Unfortunately, the best weather we had on the trip was while driving into the national park on our first day, and driving out on our last day. This made photographing a little difficult, especially when hail and sleet was pelting me in the back at 40 miles an hour. But I did my best to capture the beauty that Patagonia holds (GoPro’s can help with the extreme weather conditions).
Near a Penguin sanctuary on our first day in Patagonia.
A lone Gaucho presides over his flock of sheep. The lambs are extremely tasty if cooked just right…
Torres del Paine.
After arriving in Chile I realized that I would be in Patagonia during the southern hemisphere’s Summer Solstice, the longest day of the year. Being nearly as far south as you can go without traveling to Antarctica meant that the longest day of the year was VERY long. I decided that I wanted to try and capture the sunrise and sunset of the longest day of the year. I woke up at 4 a.m. to take this picture, and the picture below was captured around 10:30 p.m.
Hiking on Grey Glacier, which extends 25 kilometers further north (left, in the picture). Hiking around and exploring caves, crevasses and a massive field of ice is a great way to make you feel small, especially when vast mountain ranges are the backdrop.

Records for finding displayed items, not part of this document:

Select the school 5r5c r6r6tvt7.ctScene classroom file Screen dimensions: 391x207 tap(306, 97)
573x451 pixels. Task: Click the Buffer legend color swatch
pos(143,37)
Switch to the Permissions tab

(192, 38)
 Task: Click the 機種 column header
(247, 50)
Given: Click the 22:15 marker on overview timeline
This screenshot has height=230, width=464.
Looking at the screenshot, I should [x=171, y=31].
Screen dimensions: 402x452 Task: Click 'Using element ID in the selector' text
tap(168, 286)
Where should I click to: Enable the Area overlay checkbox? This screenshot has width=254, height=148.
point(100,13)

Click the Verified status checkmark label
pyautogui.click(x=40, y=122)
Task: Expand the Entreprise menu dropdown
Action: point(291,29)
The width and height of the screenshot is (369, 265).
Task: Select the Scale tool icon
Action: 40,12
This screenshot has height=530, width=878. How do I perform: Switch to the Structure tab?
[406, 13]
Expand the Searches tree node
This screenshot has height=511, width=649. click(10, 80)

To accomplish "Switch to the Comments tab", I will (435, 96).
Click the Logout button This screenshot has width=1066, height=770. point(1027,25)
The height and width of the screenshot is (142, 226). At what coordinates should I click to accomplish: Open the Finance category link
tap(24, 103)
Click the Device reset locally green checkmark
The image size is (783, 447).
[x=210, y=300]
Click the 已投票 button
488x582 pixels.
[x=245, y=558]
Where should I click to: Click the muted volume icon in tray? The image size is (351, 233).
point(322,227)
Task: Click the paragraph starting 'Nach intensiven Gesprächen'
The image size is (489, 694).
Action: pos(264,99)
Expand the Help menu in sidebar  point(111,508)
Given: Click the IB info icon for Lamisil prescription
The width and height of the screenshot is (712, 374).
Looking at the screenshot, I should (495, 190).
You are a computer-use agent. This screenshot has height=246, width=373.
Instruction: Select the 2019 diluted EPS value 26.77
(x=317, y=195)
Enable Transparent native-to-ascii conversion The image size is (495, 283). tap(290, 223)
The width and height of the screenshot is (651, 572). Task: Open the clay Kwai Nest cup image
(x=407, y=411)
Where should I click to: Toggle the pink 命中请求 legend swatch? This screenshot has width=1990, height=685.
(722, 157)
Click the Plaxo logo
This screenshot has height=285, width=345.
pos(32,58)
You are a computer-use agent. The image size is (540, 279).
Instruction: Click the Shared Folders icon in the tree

On one of the last nights that I spent in Patagonia my sister, our guide and I were drinking wine and playing card and dice games until the sun set (which is a reasonably late time, especially if you have to wake up early the next morning to hike eight miles). A while after it got dark we decided to walk to the lake pictured above, and drink some whiskey out of a Nalgene along the way. But warm whiskey isn’t very good – especially when drinking it from a Nalgene. Another guide that we had been passing the time with, Jorge, had an idea about how we could cool down our whiskey. Icebergs. Because glaciers are constantly growing and shrinking with the seasons (and climate change), quite a few chunks break off and float across the lake. The smaller ones that have less mass below the water can get quite close to shore, making it possible to “harvest” them. Jorge donned his waders and ice axe and went to war with the nearest iceberg. He struggled about 30 feet out into the lake and started hacking at the ice until a chunk the size of a car tire fell off. He then dragged it ashore and broke it into smaller chunks that could fit in the Nalgene. Even bad whiskey in a plastic bottle can be made delicious if you add some glacial ice cubes to it.
During the summer constant winds of up to 50 miles an hour are not uncommon in Patagonia. This lends itself to some amazing cloud formations.
It’s impossible to understand how vast and beautiful Patagonia is without visiting it yourself.